Semiconductor heat exchange module, the semiconductor heat exchange module include colling end, fire end and heat exchange blower fan, the colling end or The one of them of fire end is connect with the heat exchanger, for being the heat exchanger heating power/refrigeration work consumption, the heat exchange wind Machine is connected with the another one of the colling end or fire end, and the heat exchange blower fan is to the air draft to outside compartment；

Controller, the controller respectively with the semiconductor heat exchange module, the compressor and battery thermal road module Connection.

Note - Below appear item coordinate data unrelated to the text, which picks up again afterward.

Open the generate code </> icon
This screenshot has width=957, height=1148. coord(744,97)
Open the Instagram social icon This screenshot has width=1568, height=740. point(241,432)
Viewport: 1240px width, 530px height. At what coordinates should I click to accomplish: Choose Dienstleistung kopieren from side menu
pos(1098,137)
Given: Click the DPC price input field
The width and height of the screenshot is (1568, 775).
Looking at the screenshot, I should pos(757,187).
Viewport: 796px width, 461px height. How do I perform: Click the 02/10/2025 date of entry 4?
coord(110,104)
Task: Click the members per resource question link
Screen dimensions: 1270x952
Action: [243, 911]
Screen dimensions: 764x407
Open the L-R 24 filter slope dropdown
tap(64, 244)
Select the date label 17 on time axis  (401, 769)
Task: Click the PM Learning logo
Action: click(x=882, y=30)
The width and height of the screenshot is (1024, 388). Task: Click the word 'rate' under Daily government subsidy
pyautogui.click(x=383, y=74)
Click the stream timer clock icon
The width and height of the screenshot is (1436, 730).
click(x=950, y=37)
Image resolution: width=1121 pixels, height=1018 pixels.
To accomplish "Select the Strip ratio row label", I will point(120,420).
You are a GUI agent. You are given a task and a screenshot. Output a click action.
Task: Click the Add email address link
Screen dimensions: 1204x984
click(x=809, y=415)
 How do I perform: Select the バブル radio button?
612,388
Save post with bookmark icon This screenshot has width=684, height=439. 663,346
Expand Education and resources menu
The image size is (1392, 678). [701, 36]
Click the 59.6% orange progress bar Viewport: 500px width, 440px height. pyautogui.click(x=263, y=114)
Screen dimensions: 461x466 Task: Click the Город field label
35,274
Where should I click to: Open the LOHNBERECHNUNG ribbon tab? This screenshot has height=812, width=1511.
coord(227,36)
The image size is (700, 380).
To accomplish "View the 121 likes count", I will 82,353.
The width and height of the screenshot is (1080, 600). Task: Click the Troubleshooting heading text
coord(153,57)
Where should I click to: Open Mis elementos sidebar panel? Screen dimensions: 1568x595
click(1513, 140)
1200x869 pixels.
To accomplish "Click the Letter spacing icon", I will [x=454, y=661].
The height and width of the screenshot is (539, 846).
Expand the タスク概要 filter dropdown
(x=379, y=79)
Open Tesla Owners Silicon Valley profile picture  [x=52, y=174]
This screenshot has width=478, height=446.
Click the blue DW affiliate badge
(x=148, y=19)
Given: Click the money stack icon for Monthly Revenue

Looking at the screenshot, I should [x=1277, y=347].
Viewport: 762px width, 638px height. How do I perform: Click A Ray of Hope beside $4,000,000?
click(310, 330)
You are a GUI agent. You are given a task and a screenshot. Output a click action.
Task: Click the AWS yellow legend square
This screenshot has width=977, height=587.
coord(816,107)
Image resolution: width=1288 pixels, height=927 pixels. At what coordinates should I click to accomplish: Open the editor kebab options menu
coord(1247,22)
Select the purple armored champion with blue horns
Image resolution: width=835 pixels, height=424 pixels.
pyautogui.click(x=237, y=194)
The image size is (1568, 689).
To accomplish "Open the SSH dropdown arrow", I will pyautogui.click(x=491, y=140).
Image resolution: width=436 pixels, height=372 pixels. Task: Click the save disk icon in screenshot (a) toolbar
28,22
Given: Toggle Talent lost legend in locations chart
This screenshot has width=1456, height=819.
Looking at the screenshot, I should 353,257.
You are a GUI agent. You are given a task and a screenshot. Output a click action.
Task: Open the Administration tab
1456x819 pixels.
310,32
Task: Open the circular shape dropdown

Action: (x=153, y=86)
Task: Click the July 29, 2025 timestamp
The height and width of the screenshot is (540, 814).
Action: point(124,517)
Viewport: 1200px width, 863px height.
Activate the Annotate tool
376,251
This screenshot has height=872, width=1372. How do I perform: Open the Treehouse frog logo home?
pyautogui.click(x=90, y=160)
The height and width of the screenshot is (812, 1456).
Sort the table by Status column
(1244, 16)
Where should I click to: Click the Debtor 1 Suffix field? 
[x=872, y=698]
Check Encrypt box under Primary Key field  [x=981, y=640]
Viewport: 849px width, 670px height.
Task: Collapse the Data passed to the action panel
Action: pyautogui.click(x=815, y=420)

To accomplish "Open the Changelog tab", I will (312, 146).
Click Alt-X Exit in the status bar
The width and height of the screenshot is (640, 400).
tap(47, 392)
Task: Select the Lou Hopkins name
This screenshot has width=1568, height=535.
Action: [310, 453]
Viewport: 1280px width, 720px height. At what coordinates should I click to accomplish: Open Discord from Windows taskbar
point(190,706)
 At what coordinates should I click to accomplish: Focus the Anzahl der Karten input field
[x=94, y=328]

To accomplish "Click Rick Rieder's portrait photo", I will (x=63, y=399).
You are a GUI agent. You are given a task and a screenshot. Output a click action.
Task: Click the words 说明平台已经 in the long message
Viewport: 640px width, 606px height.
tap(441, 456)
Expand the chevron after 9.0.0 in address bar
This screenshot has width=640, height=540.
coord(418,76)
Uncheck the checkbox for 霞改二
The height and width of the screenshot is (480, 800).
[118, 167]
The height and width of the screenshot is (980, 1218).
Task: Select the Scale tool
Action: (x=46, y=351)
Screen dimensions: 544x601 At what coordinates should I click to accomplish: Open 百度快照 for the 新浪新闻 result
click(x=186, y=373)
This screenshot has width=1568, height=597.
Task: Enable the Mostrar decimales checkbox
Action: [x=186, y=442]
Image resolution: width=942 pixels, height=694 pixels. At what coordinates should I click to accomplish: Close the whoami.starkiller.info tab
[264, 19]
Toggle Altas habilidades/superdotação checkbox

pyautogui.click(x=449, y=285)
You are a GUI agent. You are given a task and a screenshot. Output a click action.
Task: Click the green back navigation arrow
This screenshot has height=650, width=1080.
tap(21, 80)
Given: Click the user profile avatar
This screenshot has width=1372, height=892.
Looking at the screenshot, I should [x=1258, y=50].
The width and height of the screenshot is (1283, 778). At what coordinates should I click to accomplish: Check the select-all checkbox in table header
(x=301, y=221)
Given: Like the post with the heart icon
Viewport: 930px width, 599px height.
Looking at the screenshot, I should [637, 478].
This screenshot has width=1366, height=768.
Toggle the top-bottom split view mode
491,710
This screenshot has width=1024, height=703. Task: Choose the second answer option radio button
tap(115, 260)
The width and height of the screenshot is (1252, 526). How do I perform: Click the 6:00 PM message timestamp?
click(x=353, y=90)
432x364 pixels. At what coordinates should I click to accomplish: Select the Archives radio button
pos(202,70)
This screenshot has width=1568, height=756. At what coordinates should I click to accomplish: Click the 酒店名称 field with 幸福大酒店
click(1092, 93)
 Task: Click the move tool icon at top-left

2. the humidity control system of on-vehicle battery as described in claim 1, which is characterized in that the semiconductor heat exchange module with Heat exchanger is connected in the battery thermal management module in parallel and connect on the heat exchange flow path to be formed with the heat exchanger, wherein partly leads Colling end/fire end entrance of body heat exchange module is connected with the first end of the heat exchanger, the semiconductor heat exchange module The outlet of colling end/fire end is connected with the second end of the heat exchanger.

3. the humidity control system of on-vehicle battery as described in claim 1, which is characterized in that the semiconductor heat exchange module Colling end/fire end and the heat exchanger are connected in series, wherein colling end/fire end of the semiconductor heat exchange module enters Mouth is connected with the second end of the heat exchanger, colling end/fire end outlet of the semiconductor heat exchange module and the battery The entrance of thermal management module is connected.

4. the humidity control system of the on-vehicle battery as described in right wants 1, which is characterized in that the on-vehicle battery temperature adjusts system System further includes the cooling branch of car being connected with the compressor.

5. the humidity control system of the on-vehicle battery as described in right wants 4, which is characterized in that the interior cooling branch includes steaming Device is sent out, the evaporator is connected with the compressor.

6. the humidity control system of on-vehicle battery as described in claim 1, which is characterized in that

The battery thermal management module includes that the pump, the first temperature sensor, second temperature being arranged on the heat exchange flow path pass Sensor and flow sensor, the pump, the first temperature sensor, second temperature sensor and flow sensor and the controller Connection；Wherein:

The pump is for making the media flow in the heat exchange flow path；

First temperature sensor is used to detect the inlet temperature for the medium for flowing into the on-vehicle battery；

The second temperature sensor is used to detect the outlet temperature for the medium for flowing out the on-vehicle battery；

The flow sensor is used to detect the flow velocity of the medium in the heat exchange flow path.

7. the humidity control system of on-vehicle battery as claimed in claim 6, which is characterized in that the battery thermal management module is also Including the media Containers being arranged on the heat exchange flow path, the media Containers are for storing and providing Jie to the heat exchange flow path Matter.

8. the humidity control system of on-vehicle battery as claimed in claim 7, which is characterized in that the battery thermal management module is also Including heater, the heater is connect with the controller, for heating the medium in the heat exchange flow path.

9. the humidity control system of on-vehicle battery as described in claim 1, which is characterized in that further include for detecting the vehicle The battery status detection module of the electric current of battery is carried, the controller is also connected with the battery status detection module.